Macron impõe sua reforma da previdência na França sem o voto dos deputados

O presidente francês, Emmanuel Macron, decidiu, nesta quinta-feira (16), adotar sua impopular reforma da previdência sem o voto dos deputados, arriscando a queda do governo de sua primeira-ministra com uma moção de censura e o recrudescimento dos protestos.

A polícia precisou intervir com canhões de água e bombas de gás lacrimogêneo para dispersar milhares de manifestantes reunidos na Praça da Concórdia, em Paris, perto da Assembleia Nacional (câmara baixa), para protestar contra a reforma e sua polêmica adoção.

"Estou farto. Estamos nos mobilizando há semanas e a única resposta do governo é usar" o artigo 49.3 da Constituição, que permite contornar o Parlamento, lamentou Ruben, um estudante de Ciências Políticas de 20 anos.
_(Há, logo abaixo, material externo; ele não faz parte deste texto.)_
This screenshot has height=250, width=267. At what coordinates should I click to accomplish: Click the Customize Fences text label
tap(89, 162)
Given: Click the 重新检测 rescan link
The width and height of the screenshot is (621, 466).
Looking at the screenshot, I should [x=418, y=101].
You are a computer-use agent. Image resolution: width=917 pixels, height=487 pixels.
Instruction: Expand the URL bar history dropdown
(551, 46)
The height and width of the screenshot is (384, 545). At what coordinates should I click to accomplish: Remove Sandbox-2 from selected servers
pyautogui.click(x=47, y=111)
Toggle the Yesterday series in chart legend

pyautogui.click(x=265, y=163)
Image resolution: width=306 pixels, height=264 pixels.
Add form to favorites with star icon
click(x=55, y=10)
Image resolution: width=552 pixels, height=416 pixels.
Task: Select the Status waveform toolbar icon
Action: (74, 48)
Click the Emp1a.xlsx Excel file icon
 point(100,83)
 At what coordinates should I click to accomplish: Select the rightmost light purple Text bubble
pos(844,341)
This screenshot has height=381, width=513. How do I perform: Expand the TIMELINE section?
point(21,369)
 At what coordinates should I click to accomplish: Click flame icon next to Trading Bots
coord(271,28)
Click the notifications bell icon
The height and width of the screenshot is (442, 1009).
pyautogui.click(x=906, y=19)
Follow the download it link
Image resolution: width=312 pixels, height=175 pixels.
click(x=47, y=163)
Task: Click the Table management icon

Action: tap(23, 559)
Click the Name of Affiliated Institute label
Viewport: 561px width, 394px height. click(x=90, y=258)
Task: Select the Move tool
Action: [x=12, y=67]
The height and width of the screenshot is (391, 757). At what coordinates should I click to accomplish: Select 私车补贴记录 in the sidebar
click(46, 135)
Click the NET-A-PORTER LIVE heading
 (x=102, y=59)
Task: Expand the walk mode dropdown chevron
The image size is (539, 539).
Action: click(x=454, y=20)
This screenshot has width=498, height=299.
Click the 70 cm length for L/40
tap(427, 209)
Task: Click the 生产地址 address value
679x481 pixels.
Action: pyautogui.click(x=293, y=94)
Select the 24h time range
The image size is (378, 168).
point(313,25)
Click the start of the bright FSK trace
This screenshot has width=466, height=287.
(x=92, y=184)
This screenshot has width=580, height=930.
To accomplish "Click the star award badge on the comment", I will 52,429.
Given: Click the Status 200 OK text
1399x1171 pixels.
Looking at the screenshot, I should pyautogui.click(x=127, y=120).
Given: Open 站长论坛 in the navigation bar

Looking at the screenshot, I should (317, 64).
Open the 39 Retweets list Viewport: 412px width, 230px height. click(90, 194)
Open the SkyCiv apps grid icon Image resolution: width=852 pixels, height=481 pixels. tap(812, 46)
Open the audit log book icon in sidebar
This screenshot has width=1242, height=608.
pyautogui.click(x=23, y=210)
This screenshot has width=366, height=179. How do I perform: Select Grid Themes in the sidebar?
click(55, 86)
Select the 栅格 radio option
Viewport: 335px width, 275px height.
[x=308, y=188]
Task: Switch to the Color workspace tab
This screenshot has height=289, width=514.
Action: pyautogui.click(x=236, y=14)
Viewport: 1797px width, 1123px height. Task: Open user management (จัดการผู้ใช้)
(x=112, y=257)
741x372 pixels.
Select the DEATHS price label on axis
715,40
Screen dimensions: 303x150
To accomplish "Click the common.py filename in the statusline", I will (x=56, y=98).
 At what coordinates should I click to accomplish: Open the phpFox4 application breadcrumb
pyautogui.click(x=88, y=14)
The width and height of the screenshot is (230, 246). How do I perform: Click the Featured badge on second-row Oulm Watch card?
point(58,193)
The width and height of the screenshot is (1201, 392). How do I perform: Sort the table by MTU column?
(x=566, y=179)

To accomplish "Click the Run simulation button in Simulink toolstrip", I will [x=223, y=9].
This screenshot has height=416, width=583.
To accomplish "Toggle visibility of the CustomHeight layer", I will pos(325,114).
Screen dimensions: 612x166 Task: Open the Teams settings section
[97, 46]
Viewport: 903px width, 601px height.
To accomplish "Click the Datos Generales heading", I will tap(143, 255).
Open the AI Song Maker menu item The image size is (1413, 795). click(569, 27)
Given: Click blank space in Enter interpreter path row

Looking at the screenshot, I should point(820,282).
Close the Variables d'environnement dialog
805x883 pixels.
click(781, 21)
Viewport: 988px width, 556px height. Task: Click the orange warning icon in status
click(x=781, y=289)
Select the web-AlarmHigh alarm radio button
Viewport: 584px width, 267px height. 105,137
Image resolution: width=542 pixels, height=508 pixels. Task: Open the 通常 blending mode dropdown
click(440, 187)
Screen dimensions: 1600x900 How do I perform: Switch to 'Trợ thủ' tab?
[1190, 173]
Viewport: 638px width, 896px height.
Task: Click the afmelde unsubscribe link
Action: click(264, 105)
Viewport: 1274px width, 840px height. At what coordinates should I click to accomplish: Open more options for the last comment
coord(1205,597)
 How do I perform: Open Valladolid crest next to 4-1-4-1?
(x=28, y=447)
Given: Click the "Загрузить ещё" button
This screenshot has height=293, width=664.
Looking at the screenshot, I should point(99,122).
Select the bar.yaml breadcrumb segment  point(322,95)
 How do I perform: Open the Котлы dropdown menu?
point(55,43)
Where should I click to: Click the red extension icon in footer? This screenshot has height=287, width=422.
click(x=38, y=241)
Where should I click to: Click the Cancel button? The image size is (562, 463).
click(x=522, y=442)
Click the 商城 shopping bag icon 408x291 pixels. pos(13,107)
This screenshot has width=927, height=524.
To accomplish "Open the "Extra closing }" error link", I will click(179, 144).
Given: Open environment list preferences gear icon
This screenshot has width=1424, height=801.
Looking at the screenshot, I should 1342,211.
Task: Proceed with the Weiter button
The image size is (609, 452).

Em meio aos gritos da oposição de esquerda, que cantava a Marselhesa, o hino nacional francês, a primeira-ministra Élisabeth Borne teve que forçar a voz na Assembleia Nacional para anunciar o uso do polêmico artigo.

"Até o último minuto, fizemos todo o possível para garantir uma maioria para este texto (...) mas as contas não batiam", explicou Borne à emissora TF1, confirmando a ativação do artigo 49.3 em "comum acordo" com Macron.

A 100ª ativação desde 1958 da polêmica ferramenta constitucional aumentou a tensão com os sindicatos, que convocaram uma nova rodada de manifestações para a próxima quinta-feira.

Apesar da reprovação de dois a cada três franceses, segundo as pesquisas, Macron quer aumentar a idade de aposentadoria de 62 para 64 anos até 2030 e adiantar para 2027 a exigência de 43 anos de contribuição (e não 42 como até agora) para garantir a aposentadoria integral.

Durante o Conselho de Ministros que autorizou o uso do 49.3, o presidente avaliou que não podia jogar "com o futuro do país" e que "os riscos financeiros e econômicos eram muito grandes" para perder a votação, segundo participantes da reunião.

A segunda economia da União Europeia (UE) tem uma das idades de aposentadoria mais baixas do bloco e enfrentaria, segundo o governo, um déficit no futuro do caixa das pensões, que esta reforma busca atenuar.

"A França tem um sistema que não é sustentável", disse o ministro socialista da Segurança Social espanhol, José Luis Escrivá. Na Espanha, a idade de aposentadoria será de 67 anos a partir de 2027.

- Moção de censura -

A única maneira de impedir agora sua aplicação é se os deputados aprovarem uma moção de censura contra o governo, que será debatida nos próximos dias. A líder da extrema direita, Marine Le Pen, já anunciou que apresentará uma proposta deste tipo.

"É a constatação de um fracasso total" para Macron, acrescentou a sua rival no segundo turno da última eleição presidencial. De acordo com as pesquisas, o partido de Le Pen sai fortalecido da queda de braços sobre a aposentadoria.

Para além do projeto, o presidente de 45 anos, reeleito há quase um ano com a promessa de reformar a França, acredita que com essa reforma poderá aplicar seu programa de governo durante seu segundo mandato.

Com o aval do Senado, que aprovou a reforma apresentada pela manhã, o governo se esforçou em convencer os deputados governistas e seus aliados de direita do partido Os Republicanos (LR) ainda reticentes, porém sem sucesso.

O líder desse partido, Éric Ciotti, indicou que não apoiará nenhuma moção de censura, apesar de Aurélien Pradié, um dos deputados reticentes, assegurar que pensará no assunto.

O grupo de deputados independentes LIOT estuda apresentar uma moção de censura, se o governo não retirar a reforma. Esta poderia reunir o máximo de apoio possível, porém é incerto se conseguirá derrubar o trâmite colocado em prática pelo governo.

"O governo estava diante de duas soluções ruins": arriscar-se ao voto e perder, e ativar o 49.3, indicou Antoine Bristielle, especialista em opinião pública da Fundação Jean Jaurès, para quem o caminho escolhido "dará um segundo impulso" aos protestos.

O novo episódio na saga das aposentadorias chega no momento em que as greves prorrogáveis lançadas na semana passada em setores-chave como a energia e transporte perdiam força, apesar das fortes imagens das toneladas de lixo acumuladas em Paris.

Caso a moção de censura fracasse e a reforma seja adotada, a oposição de esquerda prepara um recurso ao Conselho Constitucional que atrasaria sua promulgação e daria mais tempo aos opositores para utilizar seus últimos cartuchos, como um pedido de referendo.